Build Engine follows a rolling release. Until a 2.0 line exists, only the latest release on the default branch is supported for fixes.

Reporting a vulnerability

Report suspected vulnerabilities privately via GitHub Security Advisories — the "Security" tab of this repository, then "Report a vulnerability". Do NOT open a public issue for an unfixed vulnerability, and never include live broker credentials, account identifiers, or trade history in a report.

Please include the affected module and version, a minimal reproduction, and the impact. The maintainer will acknowledge within a stated window and agree a disclosure date.

Not financial advice

Build Engine's predictions, signals, and backtests are research and engineering output, not investment, financial, legal, or tax advice. Model output can be wrong, delayed, overfit, incomplete, or inappropriate for real capital allocation. Nothing this software produces should be treated as a recommendation to buy, sell, or hold any instrument.

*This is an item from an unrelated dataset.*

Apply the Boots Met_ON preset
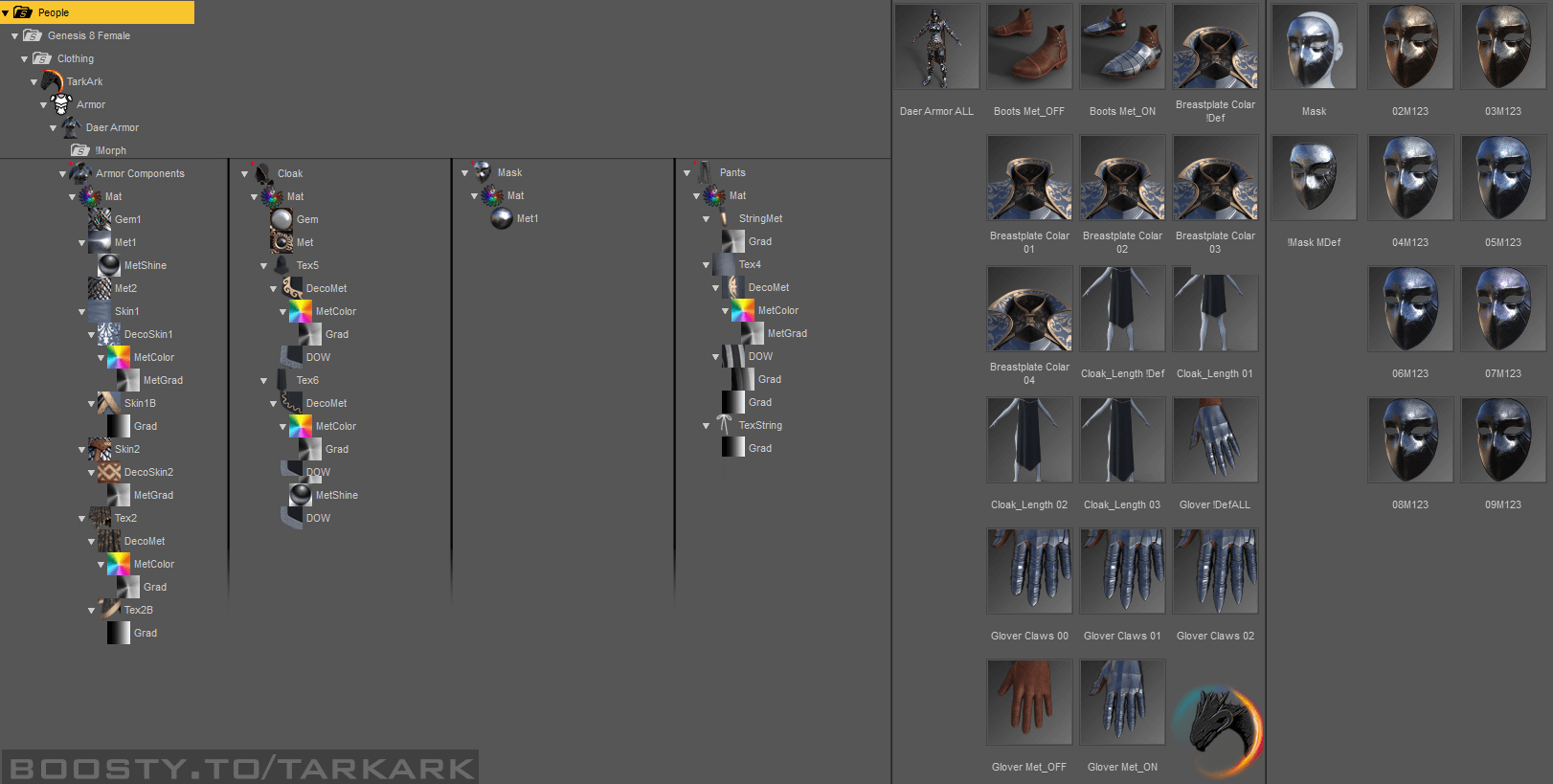This screenshot has width=1553, height=784. pyautogui.click(x=1122, y=47)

Paper trading is the default; live trading is explicit opt-in

EngineConfig.paper_trading defaults to True, and the CLI's --paper flag is the default behavior. Live broker execution is a separate, deliberately-gated path inherited from build-finance's broker abstraction:

  • Live mode requires --live (or paper_trading=False) and an explicit acknowledgement — BUILD_ENGINE_LIVE_ACK=I_UNDERSTAND_LIVE_RISK (or the matching --live-ack / EngineConfig.live_trading_ack value) — and real broker credentials (APCA_API_KEY_ID / APCA_API_SECRET_KEY, or the equivalent EngineConfig fields).
  • If the acknowledgement is missing or does not match, or credentials are absent, AdaptiveEngine raises ValueError before a live broker object is constructed — no live order path is reachable without both gates satisfied.
  • The acknowledgement string and broker credentials are read from the environment or passed explicitly per run; they are never written to ~/.build-engine/state.json or trades.jsonl by persistence.py.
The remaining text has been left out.